Setelah itu ada satu panggilan dari Rima.
“Udah di Bandara? Sorry ya ga bisa
nganter. Telat bangun, nih” Suara Rima yang nyaring mengudara.
“Tenang aja. Tinggal nunggu pesawat boarding
aja. Bakal kangen banget nih sama kamu, Bes…”
“Pasti lah. You’ll miss me every day.
Jangan lupa buat telepon aku ya. Awas kalau pura-pura lupa karena udah jadi
anak Jekardah.”
“Iya, Bawel. Rim…”
“Iya…”
“Aku abis unbloked semua akun Vino.”
“Heh? Yakin?”
Aku menggumam.
“Ya, kamu sendiri yang bilang kalau kamu
pengen suasana baru di Jakarta. Dengan buka blokirannya, tuh orang bisa dengan
mudah tau posisi kamu sekarang dimana. Disamperin di Jakarta baru tahu rasa
kamu.”
“Ga akan.”
“Halah. Ga akan gimana? Awas aja ya kalo
kamu ada apa-apa ga usah minta bantuan sama aku.”
“Rima, please.”
Rima menutup telepon. Sepertinya ia sebal
kepadaku yang tidak konsisten ini.
Panggilan boarding baru saja kudengar.
Bergegas aku menuju ke petugas yang mengarahkanku ke garbarata. Di lorong
garbarata ini aku mengambil gambar kemudian aku memasang story di Instagram dengan
narasi: Wait me! Hei, Jakarta. Setelah menemukan kursiku dan merapikan seatbelt,
aku sentuh ikon turn off di layar. Aku ingin tidur selama enam puluh
menit perjalanan ini.
Om Rio, saudara jauh ayahku sudah menunggu
tepat di sebelah pintu keluar terminal 3 Bandara Soetta. Setelah aku mengambil
koper di conveyor belt 10, aku menuju imana yang dipandu oleh Om Rio melalui
telepon. Aku langsung bisa mengenali tubuh tegap dengan kemeja yang tangannya
dipilin ke atas itu karena memang kita sering bertemu.

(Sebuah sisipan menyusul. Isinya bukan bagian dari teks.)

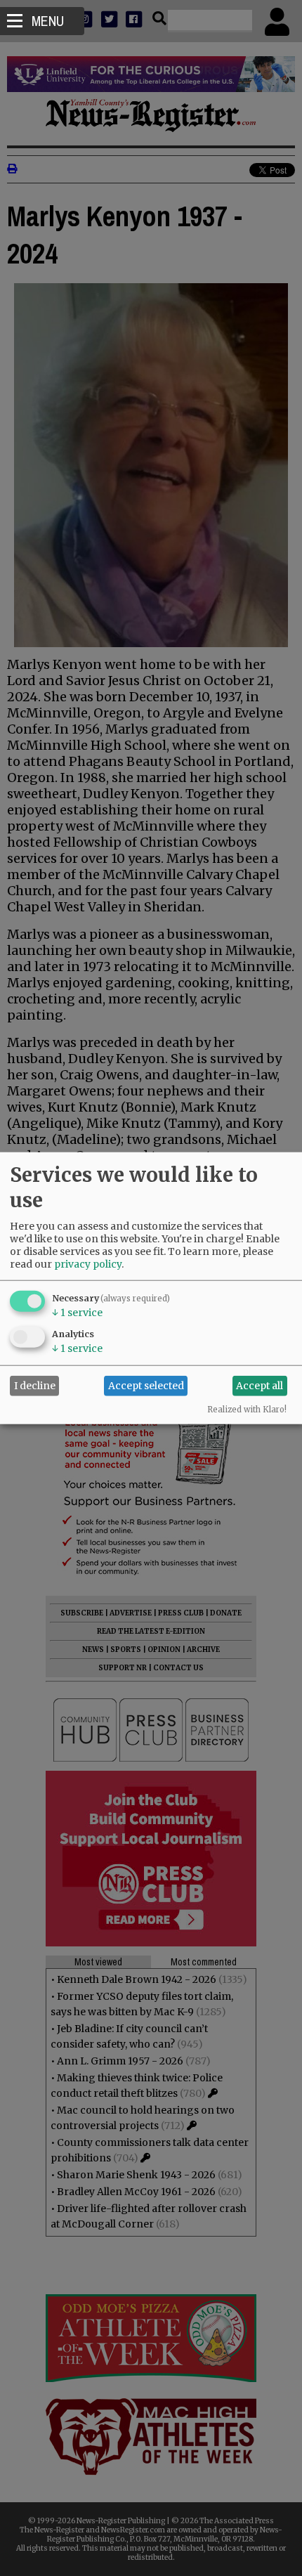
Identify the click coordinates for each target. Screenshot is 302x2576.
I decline (34, 1385)
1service (77, 1312)
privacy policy (88, 1263)
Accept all (259, 1385)
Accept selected (146, 1385)
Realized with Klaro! (247, 1409)
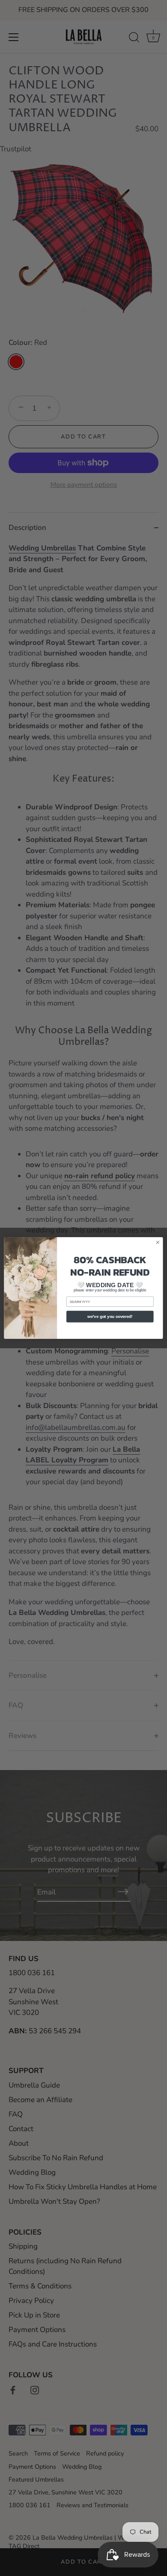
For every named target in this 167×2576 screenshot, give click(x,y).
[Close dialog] (157, 1242)
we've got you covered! (109, 1316)
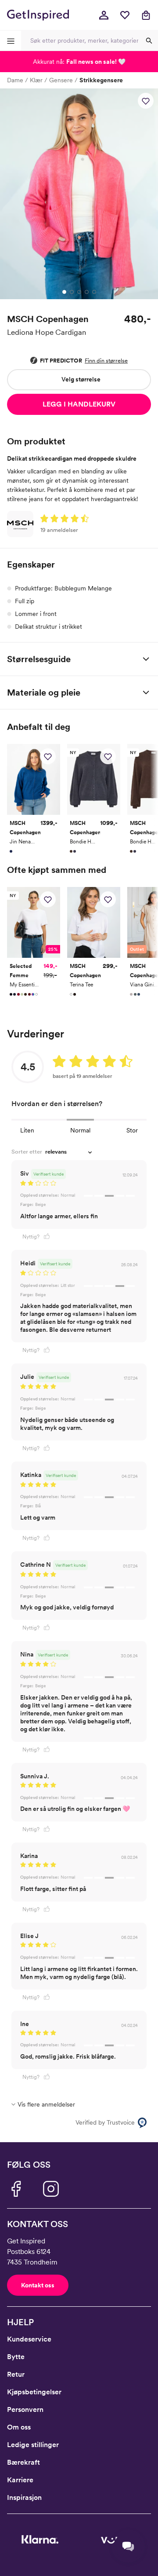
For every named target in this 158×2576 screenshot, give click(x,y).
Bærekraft (23, 2462)
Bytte (16, 2356)
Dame (15, 80)
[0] (124, 15)
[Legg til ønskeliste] (146, 101)
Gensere (61, 80)
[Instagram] (51, 2189)
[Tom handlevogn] (145, 15)
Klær (36, 80)
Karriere (20, 2480)
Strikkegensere (101, 80)
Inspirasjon (24, 2497)
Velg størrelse (81, 379)
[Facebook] (16, 2189)
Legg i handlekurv (79, 404)
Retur (16, 2374)
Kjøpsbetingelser (34, 2392)
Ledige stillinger (33, 2444)
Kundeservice (29, 2339)
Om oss (19, 2427)
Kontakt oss (37, 2285)
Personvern (25, 2409)
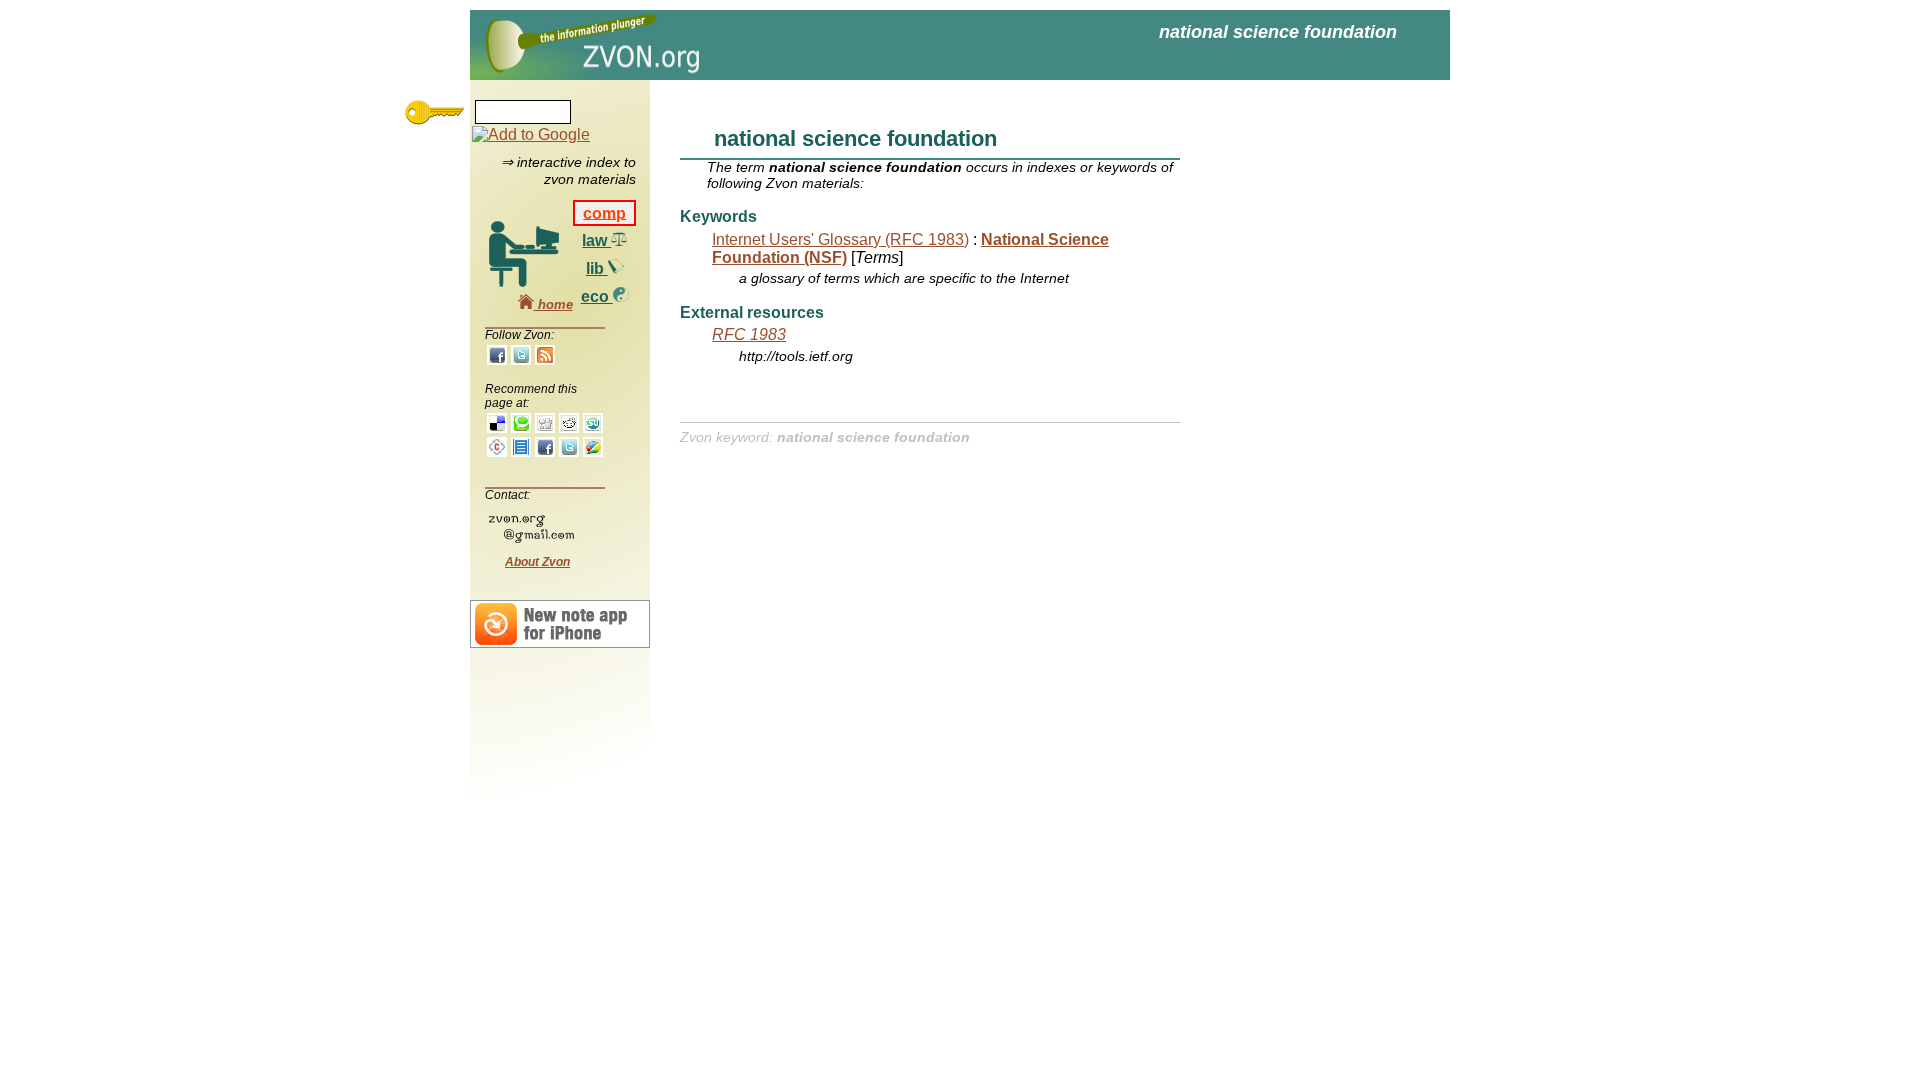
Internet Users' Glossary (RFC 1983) (840, 239)
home (553, 304)
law (596, 240)
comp (604, 212)
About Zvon (537, 562)
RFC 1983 (749, 334)
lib (597, 268)
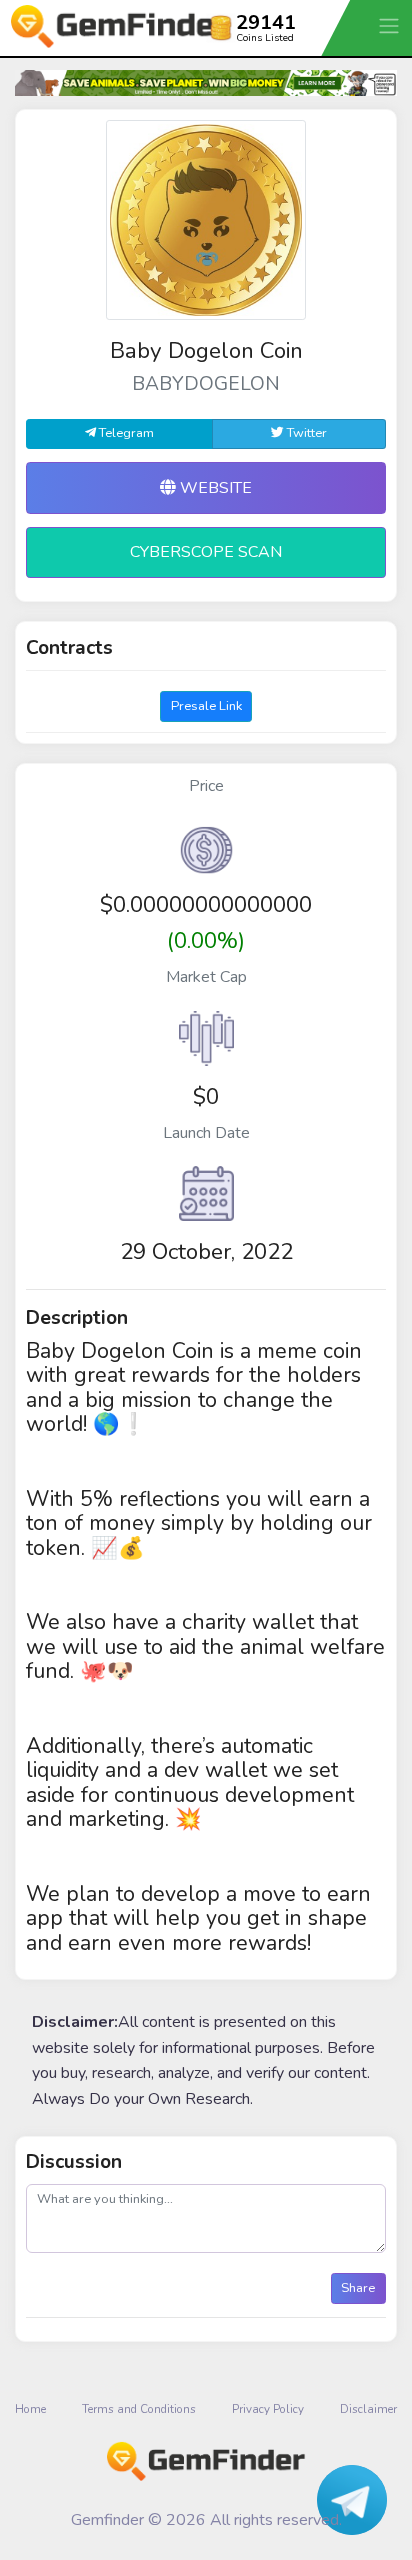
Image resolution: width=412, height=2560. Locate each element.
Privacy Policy (268, 2409)
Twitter (305, 433)
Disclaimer (368, 2409)
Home (30, 2409)
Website (214, 488)
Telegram (125, 433)
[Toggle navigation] (391, 25)
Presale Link (206, 706)
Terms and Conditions (139, 2409)
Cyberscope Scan (206, 552)
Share (358, 2288)
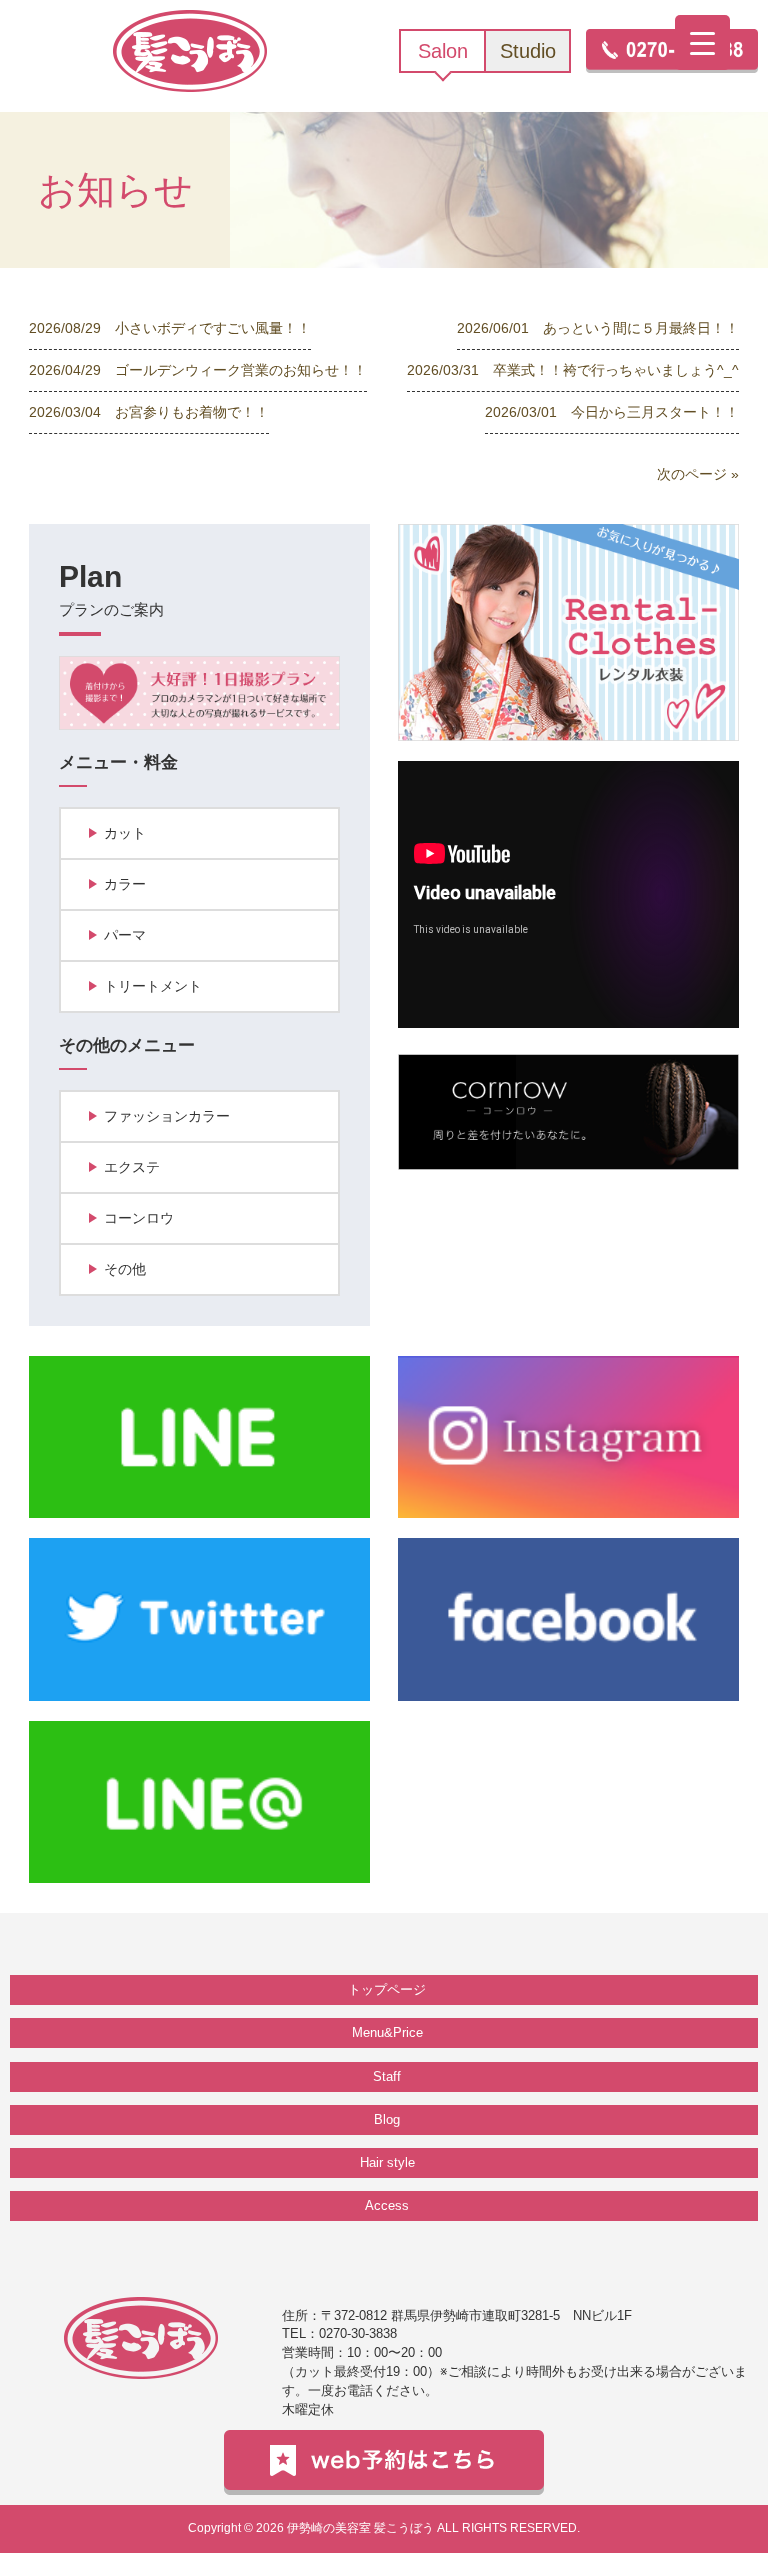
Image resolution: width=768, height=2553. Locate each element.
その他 (125, 1269)
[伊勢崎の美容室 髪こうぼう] (190, 50)
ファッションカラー (167, 1116)
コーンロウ (139, 1218)
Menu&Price (387, 2032)
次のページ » (698, 474)
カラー (125, 884)
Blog (387, 2119)
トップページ (387, 1989)
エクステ (132, 1167)
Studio (528, 51)
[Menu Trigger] (702, 42)
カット (125, 833)
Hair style (387, 2162)
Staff (387, 2076)
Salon (443, 51)
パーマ (125, 935)
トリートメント (153, 986)
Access (387, 2205)
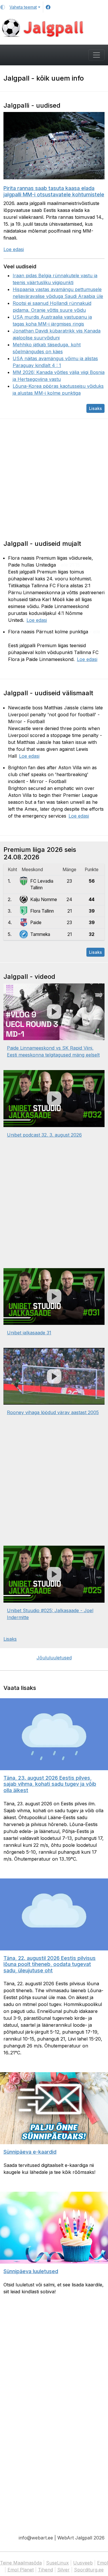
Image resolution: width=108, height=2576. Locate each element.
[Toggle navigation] (96, 55)
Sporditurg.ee (89, 2570)
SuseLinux (57, 2563)
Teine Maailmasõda (21, 2563)
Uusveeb (83, 2563)
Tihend (45, 2570)
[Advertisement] (54, 479)
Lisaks (95, 408)
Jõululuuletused (54, 1658)
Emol (102, 2563)
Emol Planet (20, 2570)
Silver (63, 2570)
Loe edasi (13, 249)
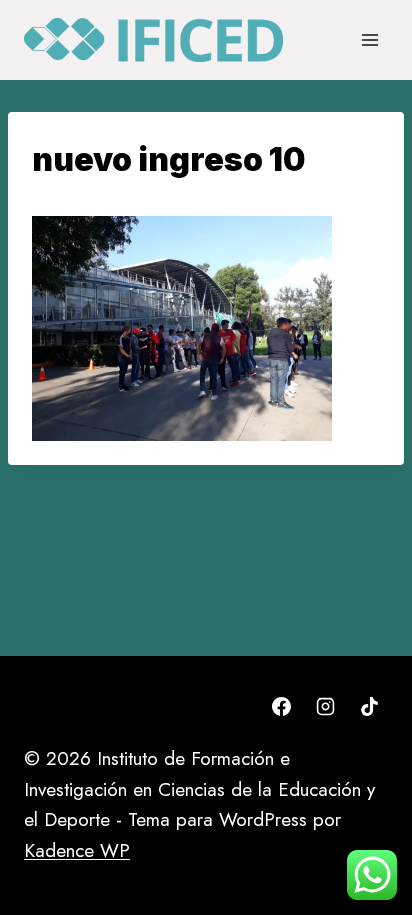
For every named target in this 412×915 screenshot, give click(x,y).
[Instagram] (325, 706)
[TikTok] (369, 706)
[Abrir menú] (369, 39)
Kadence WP (77, 850)
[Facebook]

“Welcome to Jakarta, Ya. How’s
life?” sapa Om Rio.
“Baik, Om. Sehat semua, Om?”
“Every thing’s fine. Apartemen kamu
di daerah Kelapa Gading, ya?”
Aku mengangguk.
Aku berjalan mengikuti Om Rio hingga ke tempat
dimana ia memarkir mobilnya. Setelah itu, ia mengajakku ke rumahnya untuk
bertemu dengan istri dan anaknya sebelum mengantarkan aku ke apartemen di siang
harinya. Melihat suasana Jakarta dari kaca, ada harapan besar dalam hatiku
untuk sebuah masa depan. Suasana baru yang aku impikan benar-benar harus
terwujud selama aku berada di kota ini. Namun, harapan itu tiba-tiba menyingkir
perlahan saat sebuah panggilan mendarat di ponselku. Vino.